Number of chunks from the document: 17


The following example shows how to use LangChain to interact with Text Reranking NIM using the `NVIDIAReranking` class from the same `langchain-nvidia-ai-endpoints` package as the first example. Be sure that you have the NeMo Retriever Text Reranking NIM running before this step. `nvidia/nv-rerankqa-mistral-4b-v3` is used in the following example, update `model` accordingly if you use a different Text Reranking NIM.

In [7]:
from langchain_nvidia_ai_endpoints import NVIDIARerank

query = "What does the H in the NVIDIA H200 stand for?"

# Initialize and connect to a NeMo Retriever Text Reranking NIM running at localhost:8000
reranker = NVIDIARerank(model="nvidia/nv-rerankqa-mistral-4b-v3",
                        base_url="http://localhost:8002/v1")

reranked_chunks = reranker.compress_documents(query=query,
                                              documents=document_chunks)

The next section shows the results of using Text Reranking NIM to rerank the document chunks based on a relevance score from the query to the document.

In [8]:
for chunks in reranked_chunks:

    # Access the metadata of the document
    metadata = chunks.metadata

    # Get the page content
    page_content = chunks.page_content
    
    # Print the relevance score if it exists in the metadata, followed by page content
    if 'relevance_score' in metadata:
        print(f"Relevance Score: {metadata['relevance_score']}, Page Content: {page_content}...")
    print(f"{'-' * 100}")

Relevance Score: 16.3125, Page Content: NVIDIA H200 Tensor Core GPU | Datasheet | 1
NVIDIA H200 Tensor Core GPU
Supercharging AI and HPC workloads.
Higher Performance With Larger, Faster Memory
The NVIDIA H200 Tensor Core GPU supercharges generative AI and high-
performance computing (HPC) workloads with game-changing performance 
and memory capabilities. 
Based on the NVIDIA Hopper™ architecture, the NVIDIA H200 is the first GPU to 
offer 141 gigabytes (GB) of HBM3e memory at 4.8 terabytes per second (TB/s)—...
----------------------------------------------------------------------------------------------------
Relevance Score: 10.1953125, Page Content: NVIDIA H200 Tensor Core GPU | Datasheet | 3
AI Acceleration for Mainstream Enterprise Servers With  
H200 NVL
NVIDIA H200 NVL is ideal for lower-power, air-cooled enterprise rack designs that 
require flexible configurations, delivering acceleration for every AI and HPC workload 
regardless of size. With up to four GPUs connected by NVI

## Use Text Reranking NIM with LCEL

One challenge with retrieval is that usually you don't know the specific queries your document storage system will face when you ingest data into the system. This means that the information most relevant to a query may be buried in a document with a lot of irrelevant text. Passing that full document through your application can lead to more expensive LLM calls and poorer responses.

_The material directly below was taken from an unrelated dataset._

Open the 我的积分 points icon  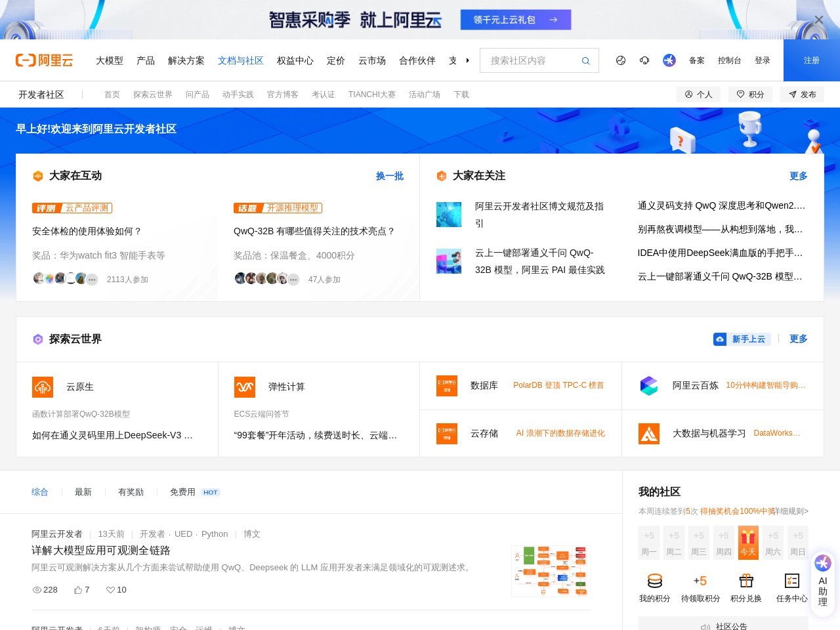coord(654,581)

[Contextual compression](https://python.langchain.com/v0.1/docs/modules/data_connection/retrievers/contextual_compression/) is a technique to improve retrieval systems by:
<ol>
    <li> Addressing the challenge of handling unknown future queries when ingesting data.</li>
    <li> Reducing irrelevant text in retrieved documents to improve LLM response quality and efficiency.</li>
    <li> Compressing individual documents and filtering out irrelevant ones based on the query context.</li>
</ol>

The Contextual Compression Retriever requires:

* A base retriever
* A document Compressor

It works by:
<ol>
    <li> Passing queries to the base retriever</li>
    <li> Sending retrieved documents through the Document Compressor</li>
    <li> Shortening the list of documents by reducing content or removing irrelevant documents entirely</li>
</ol>

The following example demonstrates how to use the Text Reranking NIM as a document compressor with LangChain.

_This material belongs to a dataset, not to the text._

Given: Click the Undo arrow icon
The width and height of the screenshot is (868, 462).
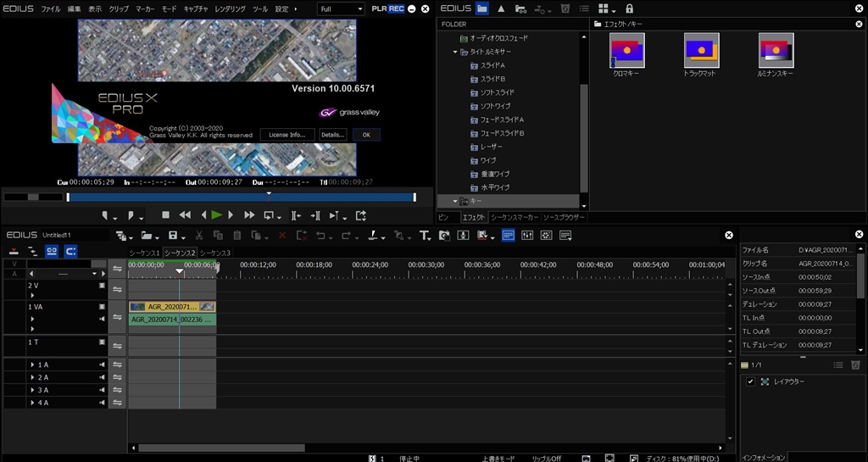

First, initialize an embedding model to embed the query and document chunks. This example uses the Text Embedding NIM that is already deployed at the beginning of the LaunchPad lab. You can access this model using the `NVIDIAEmbeddings` class, as shown in the following example.

In [15]:
import os
from langchain_nvidia_ai_endpoints import NVIDIAEmbeddings

embedding_model = NVIDIAEmbeddings(model="nvidia/nv-embedqa-e5-v5",
                                   base_url="http://localhost:8001/v1")

Next, we'll initialize a simple vector store retriever and store the document chunks of the `NVIDIA H200 datasheet`. LangChain provides support for a [great selection of vector stores](https://python.langchain.com/docs/integrations/vectorstores/), we'll be using FAISS for this example.

In [16]:
from langchain_community.vectorstores import FAISS

retriever = FAISS.from_documents(document_chunks, embedding=embedding_model).as_retriever(search_kwargs={"k": 10})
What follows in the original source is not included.